Acute encephalitis syndrome (AES) in Bihar’s Muzaffarpur has so far claimed over 110 children. At present, more than 400 children with AES have been admitted to various hospitals. Most of the deaths have been attributed to low blood sugar level (hypoglycaemia).
What is acute encephalitis syndrome (AES)?
Acute encephalitis syndrome or AES is a basket term used for referring to hospitals, children with clinical neurological manifestation that includes mental confusion, disorientation, convulsion, delirium, or coma. Meningitis caused by virus or bacteria, encephalitis (mostly Japanese encephalitis) caused by virus, encephalopathy, cerebral malaria, and scrub typhus caused by bacteria are collectively called acute encephalitis syndrome. While virus or bacteria cause all the other conditions, encephalopathy is biochemical in origin and hence very different from the rest.

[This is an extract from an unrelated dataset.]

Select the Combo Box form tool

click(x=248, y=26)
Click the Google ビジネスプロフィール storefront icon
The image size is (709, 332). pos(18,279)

There are different types of encephalopathy. In the present case, the encephalopathy is associated with hypoglycaemia and hence called hypoglycaemic encephalopathy.
Is encephalitis different from hypoglycaemic encephalopathy?
Yes, the two conditions are very different and show very different symptoms and clinical manifestations.
Fever on the very first day is one of the symptoms of encephalitis before the brain dysfunction begins. While fever is seen in children in the case of hypoglycaemic encephalopathy, fever is always after the onset of brain dysfunction (actually due to brain dysfunction). And not all children exhibit fever. Some children have no fever, while others may have mild or very high fever.
The blood sugar level is usually normal in children with encephalitis but is low in the children with hypoglycaemic encephalopathy.
In the case of encephalitis, one-two days of fever (due to virus infection) is followed by the onset of symptoms caused by the brain getting affected. However, in hypoglycaemic encephalopathy, children go to bed without any illness but manifest with symptoms such vomiting, convulsion and semi-consciousness early next day morning (4 a.m.-7 a.m.). At that time, the blood sugar level will be low and hence the name hypoglycemic encephalopathy.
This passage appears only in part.